10. The intelligent control method for top drive of claim 8, further comprising identifying and processing conditions of excessive friction, holding pressure and tool face deviation during directional drilling, identifying conditions during directional drilling, and inputting data including pump pressure P via a directional condition identification module of the control system _{Pump with a pump body} Rotation angle theta of top drive _Top Top drive torque T, weight on bit P _WOB The suspension weight, the identification period t and the length l of the drill rod; during drilling operation, the drill rod is equivalent to a spring, the rotation angle of the top drive is not identical with the rotation angle of the drill bit, the rotation angle of the drill bit is related to the torque of the top drive, the length of the drill rod and the rigidity of the drill rod, and the rotation angle of the drill bit and the rotation angle of the top drive have the following relation: Δθ _{Drill bit} ＝k·l·T·Δθ _{Top drive} The tool face deviation is adjusted through three steps, so that the tool face is kept within an allowable range:

step one: determining parameters; inputting well depth, a preset tool face and a tool face deviation range, identifying a period, controlling a top drive to rotate forward and backward by a system after a drill bit touches a well bottom, and obtaining a basic parameter k value as an initial parameter by detecting a top drive rotation angle, the drill bit rotation angle and a top drive torque;

step two: tool face deviation adjustment: detecting an actual tool face value, calculating a top drive rotation angle according to the rotation angle of a drill bit after deviation of the tool face occurs, and controlling the top drive to rotate according to a preset angle; in the adjustment process, correcting the k value according to the deviation of the rotation angle of the top drive and the rotation intersection of the drill bit during adjustment;

Step three: finishing tool face deviation adjustment: and detecting an actual tool face value, and completing the tool face adjusting process when the actual tool face is within the deviation range of the preset tool face.

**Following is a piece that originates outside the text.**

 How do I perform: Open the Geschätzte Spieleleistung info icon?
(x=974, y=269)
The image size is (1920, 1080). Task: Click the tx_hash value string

11. The intelligent control method of top drive of claim 8, further comprising determining and processing conditions of excessive friction and pressure drop, wherein the input data comprises weight on bit P via the directional condition identification module of the control system _WOB Pumping pressure and hanging weight, identifying period t and well depth; the system processes the conditions of overlarge friction resistance and pressure supporting through three steps:

step one: calculating friction resistance, namely calculating underground friction resistance according to the suspension weight, the bit pressure and the identification period, and comparing the underground friction resistance with a preset friction resistance threshold;

step two: judging the holding pressure according to friction, drilling pressure, hanging weight and pumping pressure; judging whether the pressure is in a supporting pressure state or not;

step three: the friction is reduced, the top drive torsion pendulum control function of the system is started, the friction is reduced, and the pressure bearing condition is relieved;

the system can dynamically adjust the top drive rotating speed according to the change of rotating speed and torque during drilling; the input parameters comprise a rotating speed n and a torque T, and the stick-slip working conditions in the drilling process are identified and processed; the identification step mainly comprises the following steps:

Step one: recording data of the rotating speed n and the torque T, wherein the recording period is less than or equal to 100ms;

step two: converting the recorded data signals from time domain to frequency domain to obtain frequency domain signals of 1Hz-10Hz respectively;

step three: performing characteristic comparison on frequency domain signals of the rotating speed n and the torque T to obtain an intensity value i of a stick-slip working condition;

step four: and judging whether the top drive soft torque function needs to be started or not according to the intensity value i of the stick-slip working condition, and automatically setting corresponding parameters of the soft torque function.